*** Information supplied ***

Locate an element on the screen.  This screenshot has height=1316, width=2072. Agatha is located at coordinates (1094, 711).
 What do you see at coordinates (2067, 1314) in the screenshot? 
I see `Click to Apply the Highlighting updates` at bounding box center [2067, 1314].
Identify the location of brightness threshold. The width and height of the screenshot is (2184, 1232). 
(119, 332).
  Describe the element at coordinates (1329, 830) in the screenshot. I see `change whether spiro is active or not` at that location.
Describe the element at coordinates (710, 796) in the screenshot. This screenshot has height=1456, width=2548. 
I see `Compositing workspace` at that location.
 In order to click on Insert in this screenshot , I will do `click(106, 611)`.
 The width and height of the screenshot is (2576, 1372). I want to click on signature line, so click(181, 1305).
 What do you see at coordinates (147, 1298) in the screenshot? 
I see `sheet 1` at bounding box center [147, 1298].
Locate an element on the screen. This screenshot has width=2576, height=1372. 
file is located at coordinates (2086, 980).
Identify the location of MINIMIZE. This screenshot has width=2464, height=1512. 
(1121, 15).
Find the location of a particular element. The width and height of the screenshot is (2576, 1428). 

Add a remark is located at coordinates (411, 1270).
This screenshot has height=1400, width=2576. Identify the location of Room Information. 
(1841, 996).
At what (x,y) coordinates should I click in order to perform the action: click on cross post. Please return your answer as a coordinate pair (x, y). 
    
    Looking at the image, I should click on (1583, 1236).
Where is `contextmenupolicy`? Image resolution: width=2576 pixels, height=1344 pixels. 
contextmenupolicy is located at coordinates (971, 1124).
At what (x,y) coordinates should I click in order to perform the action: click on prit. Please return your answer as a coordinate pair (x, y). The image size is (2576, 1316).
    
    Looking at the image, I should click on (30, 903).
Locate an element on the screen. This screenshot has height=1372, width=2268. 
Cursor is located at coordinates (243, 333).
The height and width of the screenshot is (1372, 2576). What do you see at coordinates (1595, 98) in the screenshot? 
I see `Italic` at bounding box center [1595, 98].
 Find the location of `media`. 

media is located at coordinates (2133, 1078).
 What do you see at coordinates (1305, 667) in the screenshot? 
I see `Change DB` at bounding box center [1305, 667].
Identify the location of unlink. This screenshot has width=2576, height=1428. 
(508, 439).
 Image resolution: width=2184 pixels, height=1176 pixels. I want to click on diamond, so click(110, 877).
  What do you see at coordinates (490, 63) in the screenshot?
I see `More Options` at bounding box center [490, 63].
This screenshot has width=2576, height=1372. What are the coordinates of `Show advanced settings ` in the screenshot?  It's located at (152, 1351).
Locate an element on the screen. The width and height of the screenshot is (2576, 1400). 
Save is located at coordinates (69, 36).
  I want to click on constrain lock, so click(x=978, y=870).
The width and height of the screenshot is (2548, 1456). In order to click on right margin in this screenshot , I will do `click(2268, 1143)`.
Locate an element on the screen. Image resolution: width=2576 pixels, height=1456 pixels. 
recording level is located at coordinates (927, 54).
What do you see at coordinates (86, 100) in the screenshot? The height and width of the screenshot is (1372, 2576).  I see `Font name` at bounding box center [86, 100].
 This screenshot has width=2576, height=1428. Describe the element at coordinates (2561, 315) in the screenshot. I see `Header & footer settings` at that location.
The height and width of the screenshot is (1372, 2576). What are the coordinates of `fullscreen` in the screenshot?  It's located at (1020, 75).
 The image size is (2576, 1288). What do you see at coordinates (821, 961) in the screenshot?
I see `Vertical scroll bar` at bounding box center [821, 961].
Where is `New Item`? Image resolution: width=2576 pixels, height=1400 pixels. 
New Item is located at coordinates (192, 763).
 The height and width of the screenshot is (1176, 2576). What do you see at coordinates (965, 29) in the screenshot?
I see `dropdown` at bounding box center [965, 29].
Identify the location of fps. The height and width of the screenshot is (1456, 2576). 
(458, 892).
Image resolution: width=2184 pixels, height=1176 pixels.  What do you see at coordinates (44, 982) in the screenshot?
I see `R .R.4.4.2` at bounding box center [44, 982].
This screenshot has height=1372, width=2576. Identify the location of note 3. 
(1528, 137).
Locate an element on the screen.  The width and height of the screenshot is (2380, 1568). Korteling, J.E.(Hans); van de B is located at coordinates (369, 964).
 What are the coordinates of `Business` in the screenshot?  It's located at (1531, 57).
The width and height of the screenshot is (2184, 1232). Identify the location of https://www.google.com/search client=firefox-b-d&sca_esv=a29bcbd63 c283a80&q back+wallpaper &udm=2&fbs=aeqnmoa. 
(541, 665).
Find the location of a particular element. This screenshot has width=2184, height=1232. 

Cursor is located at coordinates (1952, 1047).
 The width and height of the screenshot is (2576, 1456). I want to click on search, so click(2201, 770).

***

[Directions for this task] Rewrite all of the entries above as a numbered list, leaving out any blank lines.

[Final answer]
1. Locate an element on the screen.  This screenshot has height=1316, width=2072. Agatha is located at coordinates (1094, 711).
2.  What do you see at coordinates (2067, 1314) in the screenshot? 
3. I see `Click to Apply the Highlighting updates` at bounding box center [2067, 1314].
4. Identify the location of brightness threshold. The width and height of the screenshot is (2184, 1232). 
5. (119, 332).
6.   Describe the element at coordinates (1329, 830) in the screenshot. I see `change whether spiro is active or not` at that location.
7. Describe the element at coordinates (710, 796) in the screenshot. This screenshot has height=1456, width=2548. 
8. I see `Compositing workspace` at that location.
9.  In order to click on Insert in this screenshot , I will do `click(106, 611)`.
10.  The width and height of the screenshot is (2576, 1372). I want to click on signature line, so click(181, 1305).
11.  What do you see at coordinates (147, 1298) in the screenshot? 
12. I see `sheet 1` at bounding box center [147, 1298].
13. Locate an element on the screen. This screenshot has width=2576, height=1372. 
14. file is located at coordinates (2086, 980).
15. Identify the location of MINIMIZE. This screenshot has width=2464, height=1512. 
16. (1121, 15).
17. Find the location of a particular element. The width and height of the screenshot is (2576, 1428). 
18. Add a remark is located at coordinates (411, 1270).
19. This screenshot has height=1400, width=2576. Identify the location of Room Information. 
20. (1841, 996).
21. At what (x,y) coordinates should I click in order to perform the action: click on cross post. Please return your answer as a coordinate pair (x, y). 
22.     Looking at the image, I should click on (1583, 1236).
23. Where is `contextmenupolicy`? Image resolution: width=2576 pixels, height=1344 pixels. 
24. contextmenupolicy is located at coordinates (971, 1124).
25. At what (x,y) coordinates should I click in order to perform the action: click on prit. Please return your answer as a coordinate pair (x, y). The image size is (2576, 1316).
26.     Looking at the image, I should click on (30, 903).
27. Locate an element on the screen. This screenshot has height=1372, width=2268. 
28. Cursor is located at coordinates (243, 333).
29. The height and width of the screenshot is (1372, 2576). What do you see at coordinates (1595, 98) in the screenshot? 
30. I see `Italic` at bounding box center [1595, 98].
31.  Find the location of `media`. 
32. media is located at coordinates (2133, 1078).
33.  What do you see at coordinates (1305, 667) in the screenshot? 
34. I see `Change DB` at bounding box center [1305, 667].
35. Identify the location of unlink. This screenshot has width=2576, height=1428. 
36. (508, 439).
37.  Image resolution: width=2184 pixels, height=1176 pixels. I want to click on diamond, so click(110, 877).
38.   What do you see at coordinates (490, 63) in the screenshot?
39. I see `More Options` at bounding box center [490, 63].
40. This screenshot has width=2576, height=1372. What are the coordinates of `Show advanced settings ` in the screenshot?  It's located at (152, 1351).
41. Locate an element on the screen. The width and height of the screenshot is (2576, 1400). 
42. Save is located at coordinates (69, 36).
43.   I want to click on constrain lock, so click(x=978, y=870).
44. The width and height of the screenshot is (2548, 1456). In order to click on right margin in this screenshot , I will do `click(2268, 1143)`.
45. Locate an element on the screen. Image resolution: width=2576 pixels, height=1456 pixels. 
46. recording level is located at coordinates (927, 54).
47. What do you see at coordinates (86, 100) in the screenshot? The height and width of the screenshot is (1372, 2576).  I see `Font name` at bounding box center [86, 100].
48.  This screenshot has width=2576, height=1428. Describe the element at coordinates (2561, 315) in the screenshot. I see `Header & footer settings` at that location.
49. The height and width of the screenshot is (1372, 2576). What are the coordinates of `fullscreen` in the screenshot?  It's located at (1020, 75).
50.  The image size is (2576, 1288). What do you see at coordinates (821, 961) in the screenshot?
51. I see `Vertical scroll bar` at bounding box center [821, 961].
52. Where is `New Item`? Image resolution: width=2576 pixels, height=1400 pixels. 
53. New Item is located at coordinates (192, 763).
54.  The height and width of the screenshot is (1176, 2576). What do you see at coordinates (965, 29) in the screenshot?
55. I see `dropdown` at bounding box center [965, 29].
56. Identify the location of fps. The height and width of the screenshot is (1456, 2576). 
57. (458, 892).
58. Image resolution: width=2184 pixels, height=1176 pixels.  What do you see at coordinates (44, 982) in the screenshot?
59. I see `R .R.4.4.2` at bounding box center [44, 982].
60. This screenshot has height=1372, width=2576. Identify the location of note 3. 
61. (1528, 137).
62. Locate an element on the screen.  The width and height of the screenshot is (2380, 1568). Korteling, J.E.(Hans); van de B is located at coordinates (369, 964).
63.  What are the coordinates of `Business` in the screenshot?  It's located at (1531, 57).
64. The width and height of the screenshot is (2184, 1232). Identify the location of https://www.google.com/search client=firefox-b-d&sca_esv=a29bcbd63 c283a80&q back+wallpaper &udm=2&fbs=aeqnmoa. 
65. (541, 665).
66. Find the location of a particular element. This screenshot has width=2184, height=1232. 
67. Cursor is located at coordinates (1952, 1047).
68.  The width and height of the screenshot is (2576, 1456). I want to click on search, so click(2201, 770).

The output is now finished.